[[ Quoted passage, beginning ]]

Early, his lab determined crystal structures of dehydrogenases, a liver enzyme that begins to detoxify alcohol in the body. In Iowa, he became interested in infectious diseases. In 2003 in Science, his lab reported a crystal structure of a new way that nonheme iron enzymes activate oxygen in the enzyme naphthalene 1,2 dioxygenase. They showed how the enzyme manages the critical step of in catalyzing the stereo-specific cis-dihydroxylation reaction consistently and correctly. (Stereo specific refers to selecting one molecule over its mirror image, also known as handedness.) Another program advances our understanding of the molecular mechanisms of sialic acid uptake by gram-negative bacteria and help lay a foundation for finding new targets to overcome antimicrobial resistance.

Since moving to India, he started work on nucleotide sugar transporters, proteins in cells that move sugars from the cytosol to the endoplasmic reticulum and golgi in cells. His team raced to determine the first structure, but they were scooped by another group. They continue to work on it, “as there is a lot more to be done to understand on how these transporters work,” Rams says. The work is a collaboration with the laboratory of Jeff Abramson at University of California, Los Angeles, a former colleague of Rams at Uppsala.

These structures show the molecules in bacteria that scavenge 9-carbon sugars and use them in metabolism. In this project, the Rams lab collaborates with Rosmarie Friemann at Gothenburg University and Ren Dobson in New Zealand.

Meanwhile, another curiosity-driven project had skittered into the Rams lab. In 2006, the UI campus hosted the largest collection of the world’s cockroaches. The collection included the Pacific Beetle cockroach, commonly found in Hawaii and the only species known to give birth to live young. Small crystals in the gut caught the attention of an undergraduate student in the Rams lab, who also worked in the cockroach lab of Barbara Stay. He ran them through the X-ray beam and discovered they were protein crystals.

The tiny crystals eluded several early attempts to determine their structure using X-rays and NMR, but eventually the Rams lab and their collaborators determined the structure of the cockroach milk crystals. Pound for pound, the milk crystals have times the energy of the same mass of dairy milk. In the mother cockroach, the concentrated milk crystals nourish 9-12 developing embryos. “It took us 10 years, but this structure was a feat,” Rams says. The team used single-wavelength anomalous dispersion (SAD) to gather data on the mixed protein crystals.

After they determined the structure, the Rams lab synthesized the gene and grew the protein crystals in yeast for further study. “This could be an excellent source of nature-inspired high-energy food,” he says.

The study, published in the July 2016 journal for the International Union of Crystallography, is believed to be the first report of a detailed structure from a crystal naturally grown in vivo rather than in vitro from overexpressed proteins. But it won’t be the last. Rams says a new area of research, in vivo crystallography, has emerged to study nature’s crystals, a tool functions in health and also a byproduct of some disease processes.

In fruit flies, for example, certain protein crystals found in the blood cells at a specific stage of development allow the embryos to survive. In another interesting example, ”nature has used crystallization as a mechanism to help protect and store highly concentrated proteins in seeds, and this has been well documented,” Rams says. “But, how these crystals are packed and what makes these proteins crystallize in a very heterogenous environment is yet to be understood.”

Rams is a foodie who likes to cook and eat the local vegetarian cuisine wherever he lives, but he hasn’t tried the milk crystals, either from cockroaches or yeast. However, he jokes that if someone made a high-protein beer from those yeast, he would consider tasting it.

[[ Quoted passage, end ]]

Problem requirements: Reproduce the part of the passage on the Rams lab's research starting with "Since moving to" and going on through "Rams at Uppsala.". You won't need the records that come next for anything.

[[ Records supplied, beginning ]]

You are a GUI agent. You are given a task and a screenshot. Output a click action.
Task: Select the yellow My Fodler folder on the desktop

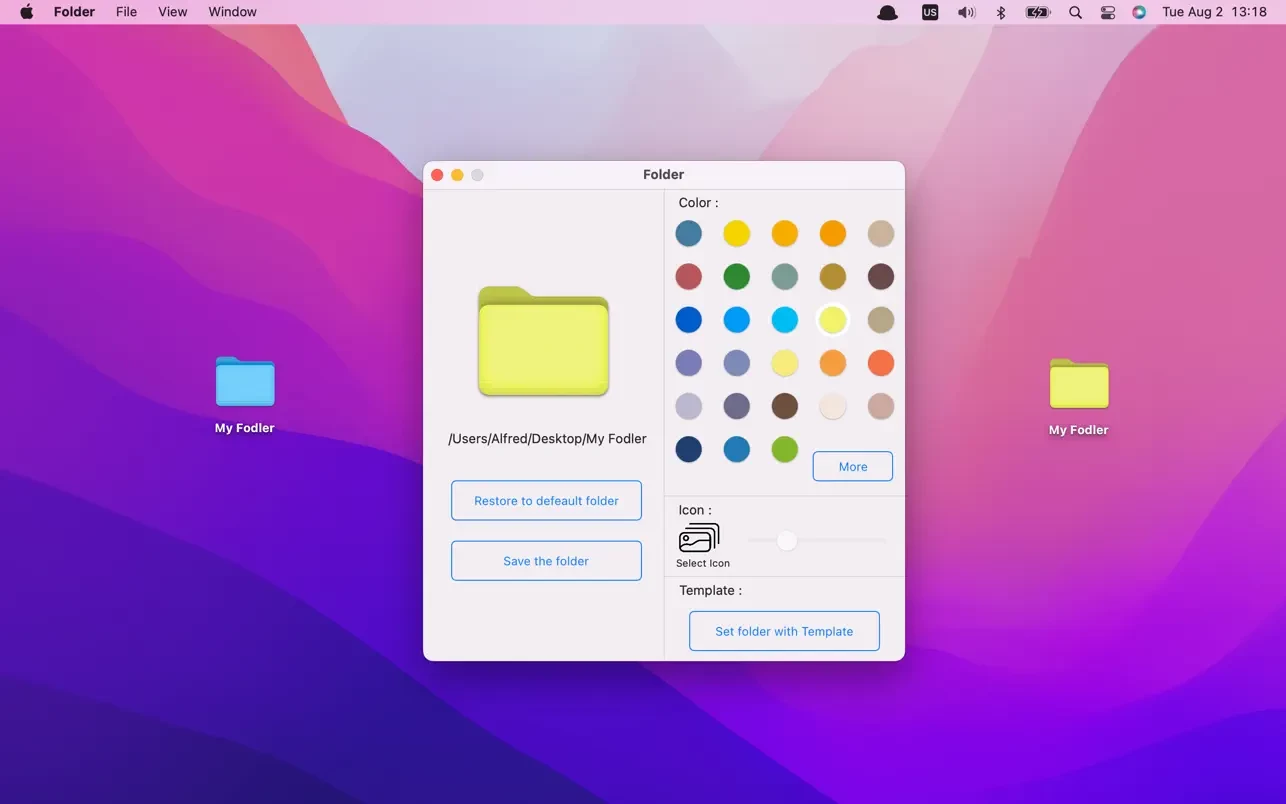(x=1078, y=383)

[[ Records supplied, end ]]
[[ Records supplied, beginning ]]

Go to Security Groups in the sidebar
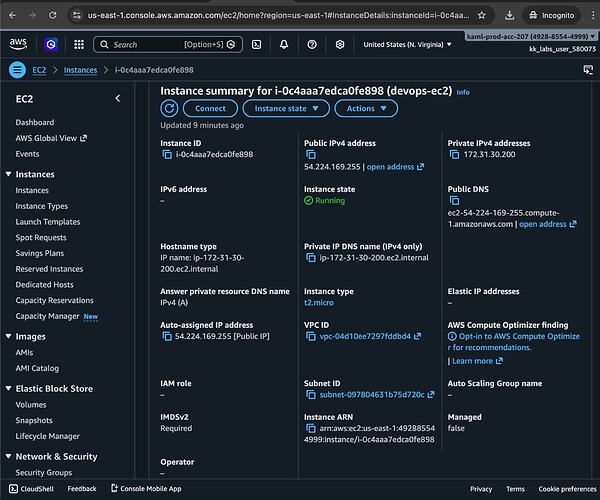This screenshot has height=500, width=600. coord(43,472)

[[ Records supplied, end ]]

Result of this task:
Since moving to India, he started work on nucleotide sugar transporters, proteins in cells that move sugars from the cytosol to the endoplasmic reticulum and golgi in cells. His team raced to determine the first structure, but they were scooped by another group. They continue to work on it, “as there is a lot more to be done to understand on how these transporters work,” Rams says. The work is a collaboration with the laboratory of Jeff Abramson at University of California, Los Angeles, a former colleague of Rams at Uppsala.